====== GIVEN INFORMATION ======
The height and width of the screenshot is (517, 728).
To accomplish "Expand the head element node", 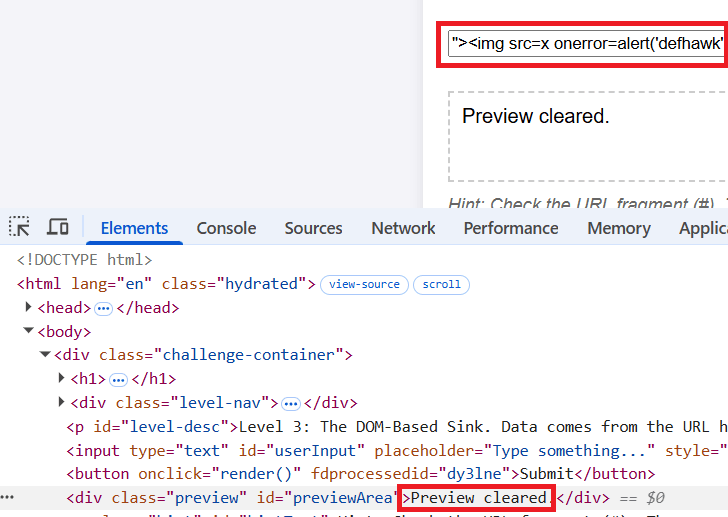I will point(29,308).
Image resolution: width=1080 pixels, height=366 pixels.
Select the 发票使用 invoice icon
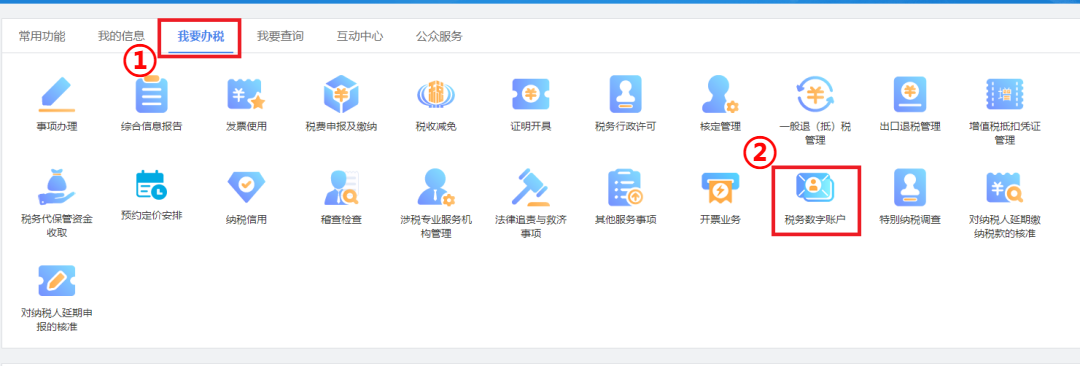(x=246, y=94)
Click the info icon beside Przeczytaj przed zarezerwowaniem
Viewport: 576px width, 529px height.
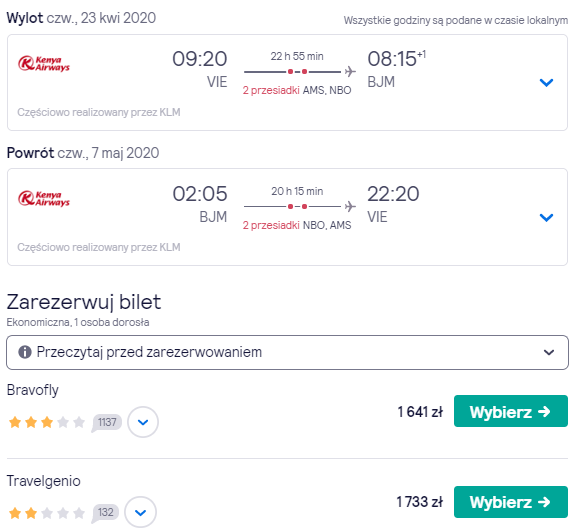click(25, 352)
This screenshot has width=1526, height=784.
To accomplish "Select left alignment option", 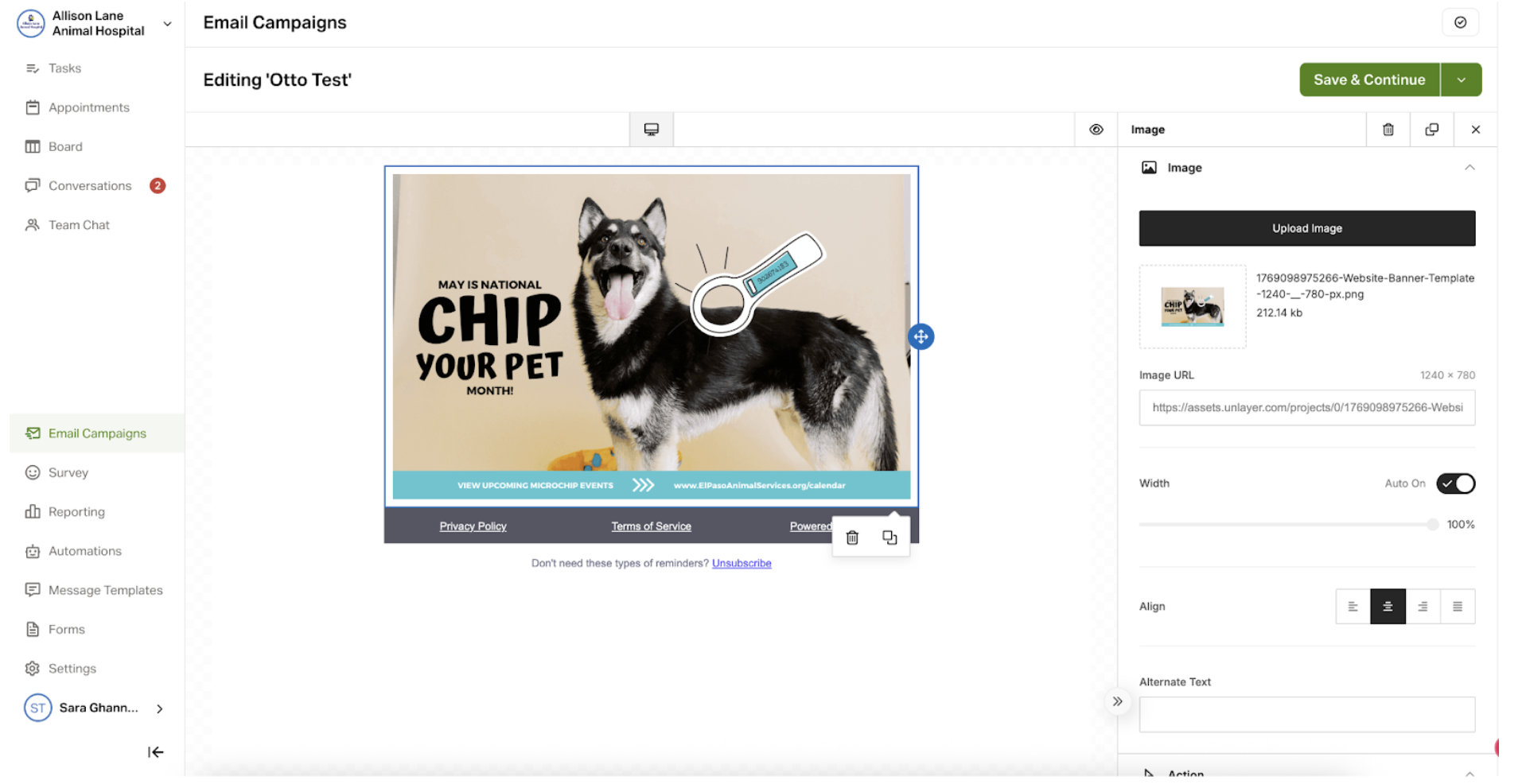I will [1353, 607].
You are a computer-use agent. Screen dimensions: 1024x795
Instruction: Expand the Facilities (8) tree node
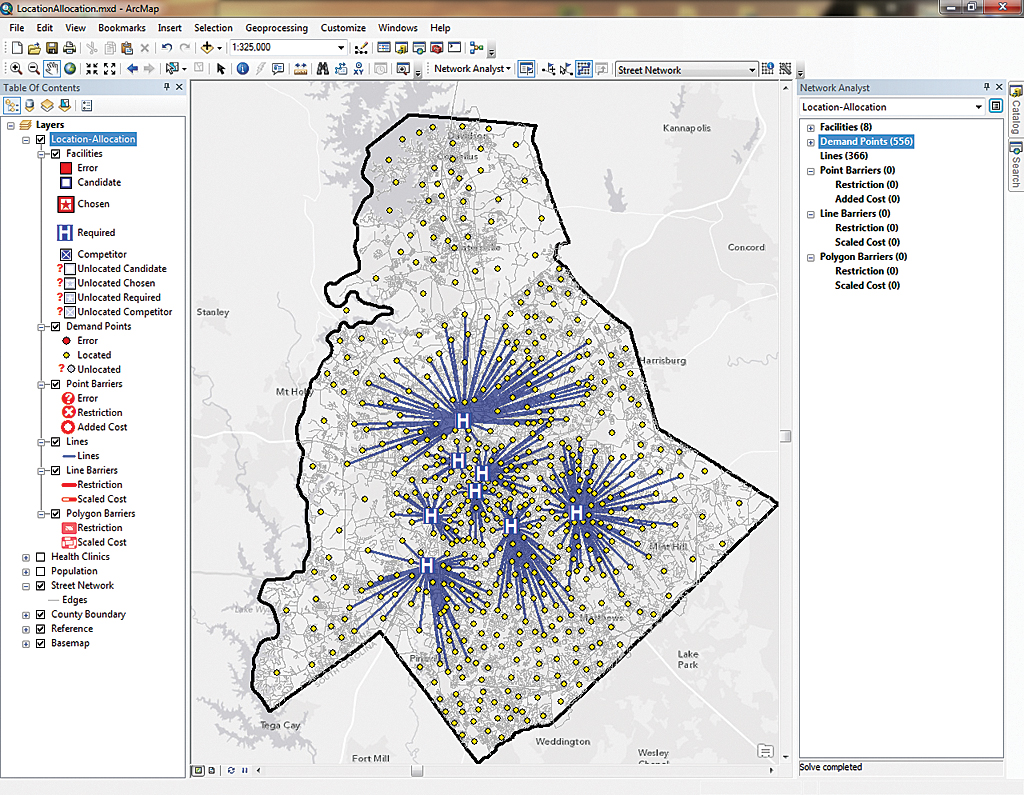coord(810,128)
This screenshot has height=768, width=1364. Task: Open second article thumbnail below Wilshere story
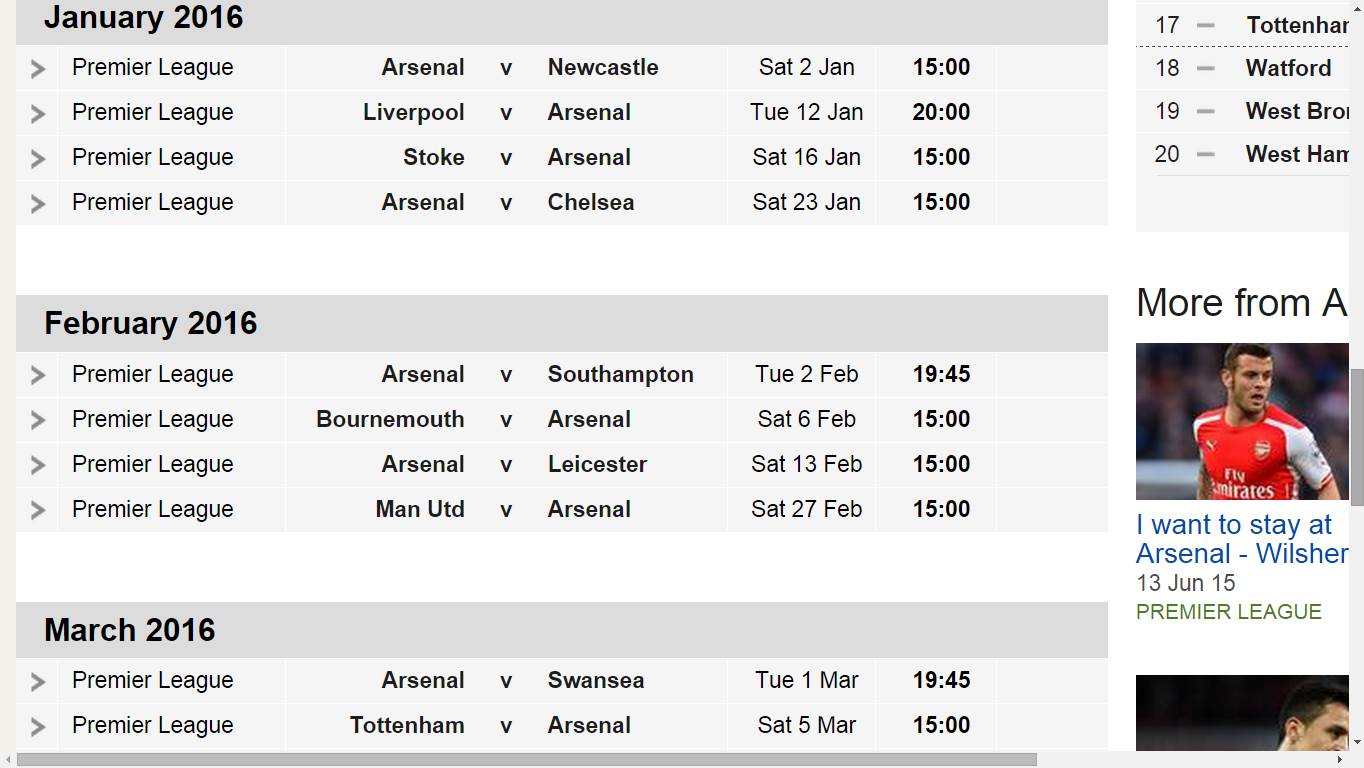(x=1242, y=713)
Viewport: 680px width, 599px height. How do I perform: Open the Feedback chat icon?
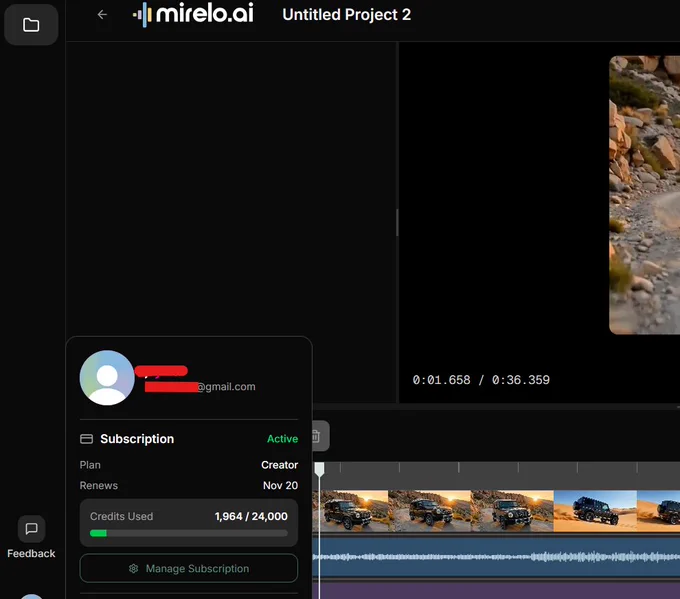click(x=31, y=528)
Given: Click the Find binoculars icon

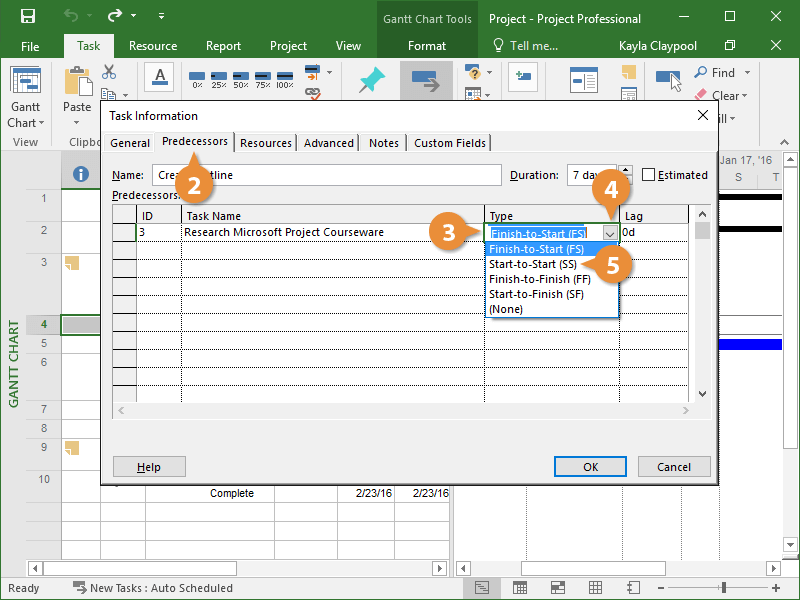Looking at the screenshot, I should pos(701,73).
======
TO DO:
Each line from the one with "This screenshot has height=768, width=1364." through the final line of the records must be copied exactly, with no pictures and no additional lines.

RESULT BELOW:
This screenshot has height=768, width=1364. Task: Open second article thumbnail below Wilshere story
(x=1242, y=713)
Viewport: 680px width, 599px height. How do I perform: Open the Feedback chat icon?
click(x=31, y=528)
Given: Click the Find binoculars icon

Looking at the screenshot, I should pos(701,73).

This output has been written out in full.